Your instructions —
Reproduce word for word the part of the records below that opens with the line containing "Given: Click the 0.7% share label" and closes with the line containing "Looking at the". Leave the pictures out of your reproduction.

Data extract —

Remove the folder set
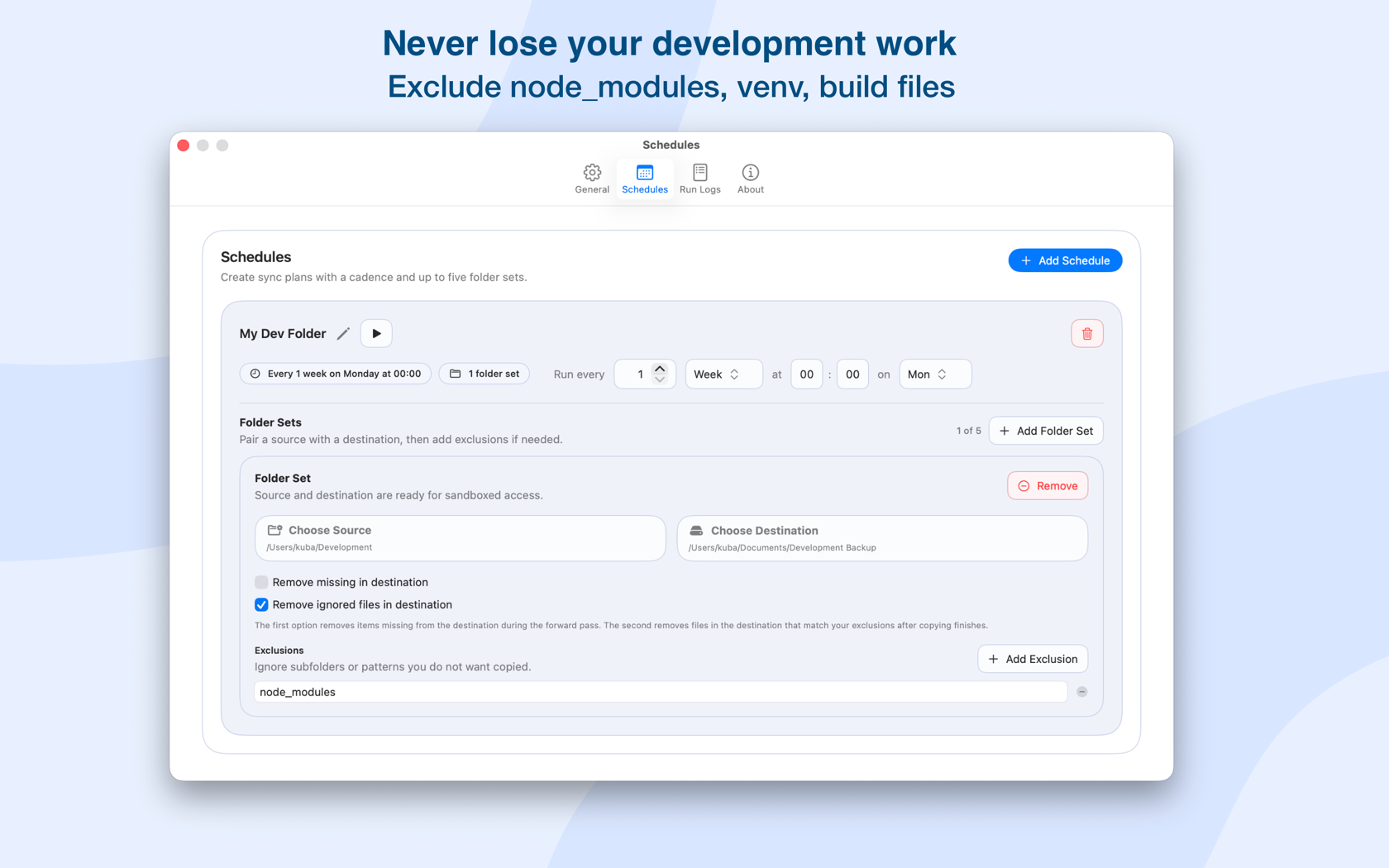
...
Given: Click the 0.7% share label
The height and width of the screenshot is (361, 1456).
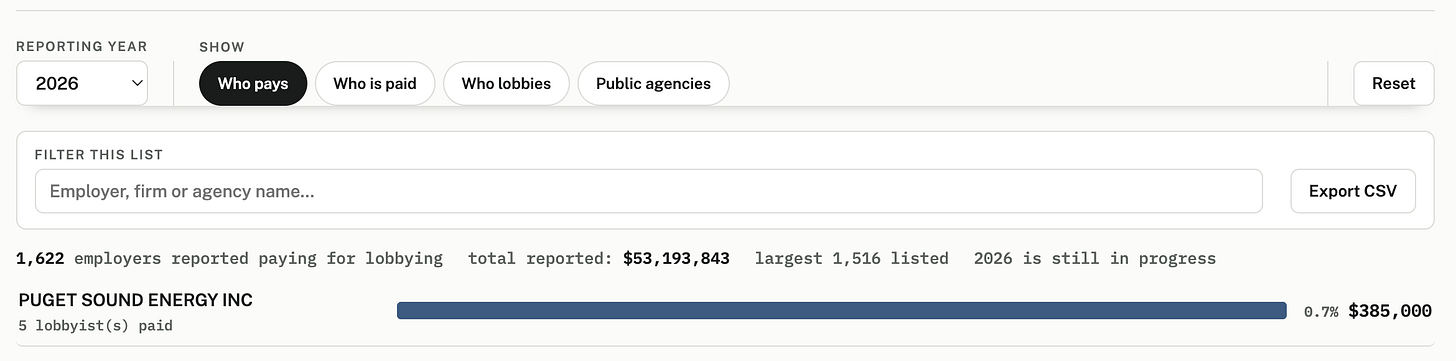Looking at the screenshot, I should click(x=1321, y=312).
* * *
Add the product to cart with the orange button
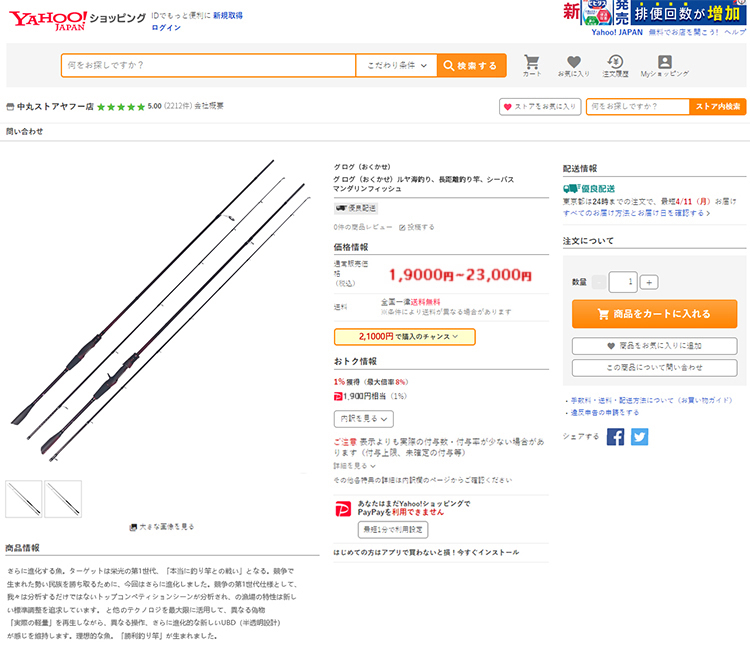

Task solution —
Given: Click the 0.7% share label
The height and width of the screenshot is (361, 1456).
Looking at the screenshot, I should click(x=1321, y=312).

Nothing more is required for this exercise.